Materials: Hard & Soft is a competition and exhibition held at the Greater Denton Arts Council building. Hundreds of entries are judged and $500 cash is awarded to the winners. The exhibit runs through April 5. Photo by Zac Switzer/Staff Photographer

H. Drew Blackburn
Senior Staff Writer
@hdrewblackburn

The 26th annual Materials: Hard & Soft exhibition went underway Saturday at the Meadows Gallery in the Greater Denton Arts Council building located at 400 E Hickory St.

The exhibition focuses on artwork made of both hard and soft materials, such as wood, fabrics and glass.

Executive Director of the Greater Denton Arts Council Margaret Chalfant said that there were more than 568 entries from 37 states entered in the exhibition.

This year’s juror Jean W. McLaughlin selected 71 artists.

“I was delighted by the strength of the work in this show,” McLaughlin said. “The pieces are accomplished, fresh, sensitive, diverse, some controlled and more traditional, others freely using processes to push ideas forward.”

McLaughlin has been the executive director of the Penland School of Crafts since 1998.

“The jurors are selected because of their accomplishments in the art world and are nationally known, which makes each year unique and different because the different tastes and submissions from the country,” Chalfant said.

As the juror, McLaughlin chose the artworks exhibited in the gallery and she chose ten “juror awards,” each worth a $500 prize.

Chalfant said that the exhibit costs the Greater Denton Arts Council $10,000 – $12,000 a year, and is funded by memberships, grants and sponsorships.

Linda Gilpin, a bank administrative assistant in Dallas, said that although she wasn’t selected for a juror prize, she was pleased to be in the exhibition.

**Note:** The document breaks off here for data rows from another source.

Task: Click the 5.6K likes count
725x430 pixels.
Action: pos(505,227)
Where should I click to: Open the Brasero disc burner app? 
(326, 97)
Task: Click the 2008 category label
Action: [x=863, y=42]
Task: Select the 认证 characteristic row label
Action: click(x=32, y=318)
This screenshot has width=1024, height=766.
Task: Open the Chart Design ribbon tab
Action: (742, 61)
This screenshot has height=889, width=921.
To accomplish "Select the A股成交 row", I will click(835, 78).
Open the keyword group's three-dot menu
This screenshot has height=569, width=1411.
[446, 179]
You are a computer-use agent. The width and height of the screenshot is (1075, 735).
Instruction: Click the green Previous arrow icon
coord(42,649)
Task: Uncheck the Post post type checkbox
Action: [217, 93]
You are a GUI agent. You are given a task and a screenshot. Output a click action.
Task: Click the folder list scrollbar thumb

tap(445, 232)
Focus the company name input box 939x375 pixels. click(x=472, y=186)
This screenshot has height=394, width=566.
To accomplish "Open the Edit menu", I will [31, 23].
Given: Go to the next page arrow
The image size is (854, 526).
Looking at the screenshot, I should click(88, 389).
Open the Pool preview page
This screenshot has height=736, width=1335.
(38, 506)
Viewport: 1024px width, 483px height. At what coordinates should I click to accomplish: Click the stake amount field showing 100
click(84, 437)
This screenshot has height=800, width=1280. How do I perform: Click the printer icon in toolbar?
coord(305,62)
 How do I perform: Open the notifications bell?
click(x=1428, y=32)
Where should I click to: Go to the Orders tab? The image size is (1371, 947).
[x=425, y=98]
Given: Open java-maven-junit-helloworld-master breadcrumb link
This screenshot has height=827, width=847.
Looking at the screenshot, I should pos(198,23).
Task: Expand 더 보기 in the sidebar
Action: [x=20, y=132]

She said that when she found out about it three years ago, she started submitting her work and finally got in.

“It’s basically a hobby,” she said. “I do competitions.”

Gilpin said that she wants to retire to focus more on glasswork.

“I have a passion for working with glass because of the flexibility,” Gilpin said.

Chalfant said they’ve already had 110 people come in.

Some of the viewers come from other parts of the country like Bobbie and Jack Kennedy of Winterset, Iowa.

They said they come to Denton to visit friends but also the exhibition every year.

”We’re just intrigued by the show,” Bobbie Kennedy said. “We like to judge whether the right people got the juror awards.”

The exhibit ends on April 5.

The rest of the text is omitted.